= Role-playing game creation software =

Video game creation software

Role-playing game creation software is a game creation system (software program) intended to make it easy for non-programmers to create a role-playing video game. The target audience for most of these products is artists and creative types who have the imaginative abilities to assemble the elements of a game (artwork, plotline, music, etc.) but lack the technical skill to program it themselves.

==List==

| Name | License | Publisher | Initial release | Linux | Mac | Windows | Mobile | Description |
|---|---|---|---|---|---|---|---|---|
| 001 Game Creator | Proprietary | SoftWeir Inc. | 2006 | No | No | Yes | Yes | A commercial action/RPG maker, it uses a subscription model. |
| Adventure Construction Set | ? | Electronic Arts | 1984 | ? | Apple II | MS-DOS | ? | An early RPG maker for creating top-down view tile-based role-playing and adventure games. Published for the Commodore 64 and later ported to other 8-bit and early 16-bit microcomputers. |
| Adventure Creator | ? | ? | ? | ? | ? | ? | ? | An early RPG maker for Apple II computers that allowed users to build very simple games.

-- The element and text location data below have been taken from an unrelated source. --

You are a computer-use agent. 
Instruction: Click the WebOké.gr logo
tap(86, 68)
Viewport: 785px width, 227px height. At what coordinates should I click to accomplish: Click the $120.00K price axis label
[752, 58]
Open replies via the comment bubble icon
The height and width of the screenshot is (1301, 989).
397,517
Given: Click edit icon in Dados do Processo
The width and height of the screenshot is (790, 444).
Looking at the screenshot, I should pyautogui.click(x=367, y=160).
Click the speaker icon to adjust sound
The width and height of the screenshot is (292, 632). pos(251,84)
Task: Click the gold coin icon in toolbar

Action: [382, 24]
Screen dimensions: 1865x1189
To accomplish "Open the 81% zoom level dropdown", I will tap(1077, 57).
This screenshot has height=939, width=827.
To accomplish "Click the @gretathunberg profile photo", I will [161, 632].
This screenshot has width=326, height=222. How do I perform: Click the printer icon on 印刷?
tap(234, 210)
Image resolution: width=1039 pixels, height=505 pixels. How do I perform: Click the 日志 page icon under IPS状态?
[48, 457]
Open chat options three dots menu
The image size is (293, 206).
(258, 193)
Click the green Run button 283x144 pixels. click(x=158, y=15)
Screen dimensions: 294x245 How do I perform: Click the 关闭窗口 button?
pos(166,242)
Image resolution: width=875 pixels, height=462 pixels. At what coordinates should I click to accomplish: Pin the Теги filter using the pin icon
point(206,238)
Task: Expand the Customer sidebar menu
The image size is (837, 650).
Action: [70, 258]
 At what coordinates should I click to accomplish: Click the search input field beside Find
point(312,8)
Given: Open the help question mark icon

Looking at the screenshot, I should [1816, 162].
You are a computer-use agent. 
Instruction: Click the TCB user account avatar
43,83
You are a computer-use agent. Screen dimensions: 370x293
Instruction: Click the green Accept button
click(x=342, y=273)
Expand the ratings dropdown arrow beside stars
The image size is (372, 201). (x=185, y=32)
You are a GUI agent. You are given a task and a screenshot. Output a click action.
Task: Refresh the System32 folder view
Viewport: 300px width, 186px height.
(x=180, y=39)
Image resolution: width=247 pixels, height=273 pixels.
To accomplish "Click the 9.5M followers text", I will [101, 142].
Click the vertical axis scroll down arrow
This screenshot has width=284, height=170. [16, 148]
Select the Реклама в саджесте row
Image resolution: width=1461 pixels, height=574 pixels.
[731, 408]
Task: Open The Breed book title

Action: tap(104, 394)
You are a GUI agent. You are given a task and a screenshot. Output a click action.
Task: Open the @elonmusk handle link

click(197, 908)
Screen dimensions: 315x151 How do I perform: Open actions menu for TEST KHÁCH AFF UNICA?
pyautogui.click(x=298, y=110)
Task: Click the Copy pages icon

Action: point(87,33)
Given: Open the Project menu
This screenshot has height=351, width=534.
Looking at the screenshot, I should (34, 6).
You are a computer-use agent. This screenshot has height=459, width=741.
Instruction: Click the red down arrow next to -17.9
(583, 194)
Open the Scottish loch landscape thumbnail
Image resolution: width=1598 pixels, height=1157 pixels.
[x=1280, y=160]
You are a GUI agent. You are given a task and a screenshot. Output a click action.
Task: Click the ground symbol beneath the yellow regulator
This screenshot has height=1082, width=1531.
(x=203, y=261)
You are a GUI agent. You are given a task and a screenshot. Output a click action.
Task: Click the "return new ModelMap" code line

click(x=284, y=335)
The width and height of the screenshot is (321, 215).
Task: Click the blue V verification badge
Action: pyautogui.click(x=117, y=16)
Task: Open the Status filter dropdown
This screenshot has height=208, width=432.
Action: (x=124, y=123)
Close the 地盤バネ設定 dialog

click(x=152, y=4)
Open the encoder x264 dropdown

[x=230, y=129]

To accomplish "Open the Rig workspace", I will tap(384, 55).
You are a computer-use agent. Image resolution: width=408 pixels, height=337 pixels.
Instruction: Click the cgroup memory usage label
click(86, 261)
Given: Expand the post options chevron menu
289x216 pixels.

Not to be confused with Graphic Adventure Creator, a simplified version of which was also released as Adventure Creator. |
| Bard's Tale Construction Set | ? | Electronic Arts | 1991^{[citation needed]} | ? | ? | MS-DOS | ? | A (relatively) early RPG maker by Interplay, based on the basic design (first-person view and tile set) of the Bard's Tale games, using a version of the Thief of Fate game engine. |
| BYOND | ? | BYOND Software | 1996 | Server only | No | Yes | No | Used for NEStalgia, and others. |
| DCGAMES | Proprietary | DC Software | 1990 | No | No | MS-DOS | No | An Ultima-style RPG game creation system. |
| EasyRPG | Free | EasyRPG community | 2013 | Yes | Player | Yes | Player | A cross-platform, open source RPG development tool and client, compatible with RPG Maker. |
| Forgotten Realms: Unlimited Adventures | Proprietary | Strategic Simulations, Inc. | 1993 | ? | Mac OS | MS-DOS | ? | A commercial game builder by MicroMagic using SSI's "Gold Box" engine. |
| KAGE | Free | ? | ? | Yes | No | Yes | No | A free software game development toolkit able to make RPGs utilizing KonsolScript. |
| Lugdunon | Proprietary | Cinera LLC | ? | Yes | Yes | Yes | Yes | A 2D online RPG creator platform. |
| Maker3D | ? | ? | ? | Yes | ? | Yes | ? | A 3D RPG creator in manga style. |
| Mire Engine | Proprietary | Making Italia | ? | Yes | Yes | Yes | Yes | A 2D cross platform game engine using WebGL, DirectX and HTML5. |
| OHRRPGCE | GNU GPL | OHRRPGCE community | 1997–1998 | Yes | OS X | Yes | Android | An open source RPG maker. |
| RPG Creator | Proprietary | ? | ? | Yes | Yes | Yes | Yes | A commercial game development toolkit which runs through HTML5. |
| RPG Maker | ? | ? | ? | ? | ? | ? | ? | A commercial Japanese software series that has been released since 1988 for many systems ranging from the PC-8801, MSX, PC-9801, and Microsoft Windows, to the Super Famicom, PlayStation, Game Boy Color, PlayStation 2, and cellphones. |
| RPG Playground | Proprietary | ? | 2012 | Yes | Yes | Yes | Yes | A free, web based RPG maker to make, share and play RPGs. |
| RpgBoss | Free | ? | ? | ? | ? | ? | ? | A cross-platform open source editor and engine based on JavaScript and Scala. |
| Solarus | Free | ? | 2002 | Yes | Yes | Yes | No | Open source RPG engine with a custom quest editor. |
| Sphere RPG Engine | Free | ? | 2000 | Yes | Yes | Yes | No | A set of open source RPG makers utilizing JavaScript. |
| Verge | BSD |  | 1997 | ? | Yes | Yes | PSP | An open source 2D game engine with an emphasis on role playing games. |
| Wolf RPG Editor | Free | SmokingWOLF | 2008 | ? | ? | ? | ? | A Japanese RPG creation tool. A "Pro" version with additional functions is sold separately. |

While not an RPG maker per se, the Worldforge game engine is intended for creating MMORPGs.